Same deal, gonna borrow some KEY words from Stanford. Your decision. Distinctive opportunities. Stanford.

  1. This is what I want to do—and here is why YOU should be excited about it. (This doesn’t require a ton of backstory or setup—some setup, yes—you need our buy-in. If your idea is uninspired, guess what, so too are “you.” Sell it. Give us just enough background and then in simple terms, walk us through your aspirations. With surgical efficiency.)
  2. I’m confident I’m gonna succeed because I’m good at it, I know what it takes to succeed, and I frickin LOVE the thing to death. Lemme show you what I mean, this is how it’s all gonna look, step by step. Notice how each step as I’ve laid it out SNAPS into place perfectly. I understand the logic behind all of it because I “get” it, I “get” my vision, only people who get it so keenly are likely to succeed.
  3. This confidence comes from careful consideration of how it’s all gonna go down, which has led me to recognize the importance of not just why an MBA is key, but why Stanford in particular supports my vision the BEST—I am, in effect, turning down Harvard, Wharton, Booth, etc., you name it, because none of these places can do XX YY and ZZ to catapult me toward my vision like Stanford can.

That’s the essay. In a nutshell. That’s what we call “the subtext.” Underneath the actual stuff you write, this should be communicated.

In order to NAIL this essay, you must understand Stanford and what they’re all about. This may take some research on your end, and this is what Stanford is hoping—that after a TON of research, you have determined that THIS place, unlike any other, is your best fit. Articulate THAT not just when you address the “why Stanford” piece, but even as you articulate your goal. The folks who get into Stanford demonstrate a synergy with the school in every fiber of their application. It’s gotta come through everywhere. Evvvvverywhere.

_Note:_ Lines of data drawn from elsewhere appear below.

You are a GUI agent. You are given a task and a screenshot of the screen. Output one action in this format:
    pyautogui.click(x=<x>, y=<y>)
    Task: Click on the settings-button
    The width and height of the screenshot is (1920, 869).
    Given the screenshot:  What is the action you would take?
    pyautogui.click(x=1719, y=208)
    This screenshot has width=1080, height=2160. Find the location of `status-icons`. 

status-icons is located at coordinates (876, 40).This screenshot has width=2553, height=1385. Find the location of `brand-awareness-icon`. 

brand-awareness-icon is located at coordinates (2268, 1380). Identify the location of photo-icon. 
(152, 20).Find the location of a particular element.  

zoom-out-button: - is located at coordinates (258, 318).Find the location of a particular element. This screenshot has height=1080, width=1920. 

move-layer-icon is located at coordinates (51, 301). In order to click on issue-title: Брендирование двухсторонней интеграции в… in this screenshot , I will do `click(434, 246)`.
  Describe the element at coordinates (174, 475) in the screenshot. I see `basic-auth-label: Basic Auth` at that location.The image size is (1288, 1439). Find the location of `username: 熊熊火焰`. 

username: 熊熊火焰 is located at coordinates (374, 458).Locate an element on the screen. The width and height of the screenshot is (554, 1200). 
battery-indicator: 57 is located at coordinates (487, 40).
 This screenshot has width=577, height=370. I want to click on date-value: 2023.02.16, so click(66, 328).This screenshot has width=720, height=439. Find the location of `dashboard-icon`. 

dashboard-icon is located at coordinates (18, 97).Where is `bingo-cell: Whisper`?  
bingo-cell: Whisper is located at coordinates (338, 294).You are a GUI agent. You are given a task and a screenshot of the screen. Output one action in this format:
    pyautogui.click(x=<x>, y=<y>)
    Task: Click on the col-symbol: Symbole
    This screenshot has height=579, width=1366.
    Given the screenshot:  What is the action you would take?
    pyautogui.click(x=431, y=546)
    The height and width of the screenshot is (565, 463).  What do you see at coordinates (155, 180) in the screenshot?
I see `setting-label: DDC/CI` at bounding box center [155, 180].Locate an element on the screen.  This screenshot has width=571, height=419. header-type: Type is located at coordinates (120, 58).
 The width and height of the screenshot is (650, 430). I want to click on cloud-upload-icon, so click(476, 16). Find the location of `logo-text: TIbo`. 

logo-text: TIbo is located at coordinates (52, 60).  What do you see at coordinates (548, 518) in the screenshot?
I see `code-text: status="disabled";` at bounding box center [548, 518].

But so, after you’ve walked us through points 1 and 2 above, let’s dig in a bit to point 3.

How to understand Stanford well enough to approach this? Spend time on the website. Read about the school elsewhere—articles, anything written by current or former students. Talk to former students. Talk to current students. Visit the campus. Los of ways to engage—where there’s a will, there’s a way. Read stuff by current or former professors. Notice the trends of what kinds of professors came from Stanford. Notice what kinds of companies were started at Stanford. Get a sense.

Now, whatever you do, please don’t think that there is a magical phrase or a set of classes you can name drop that will trigger a successful outcome. The demonstration of “fit” here is a wildly organic one. It’s in between the lines, never the lines themselves. Stanford’s assets have to match YOU in a way that won’t necessarily apply to the guy sitting next to you. This is the whole point about “individuality” and “uniqueness.” Stanford is curious to see how aspects of its program and culture uniquely affect your appetite for an MBA, or for your career goals. It’s not “mentioning a class,” folks. Or “a club.” Or “a professor’s name.” It’s much much much more than that.

It’s an argument.

An argument that PROVES connectivity. Proves that there is something about Stanford that not even a place like Harvard or LBS or Wharton or Top School X can quite satisfy in the same way. That’s a great conceit to adopt here. You have a free ride to HBS. Why would you PAY to go to Stanford instead? Convince me, as though I’m your spouse, why this is not an insane decision. A great essay here can be between 400-500 words, no need for it to live outside that range.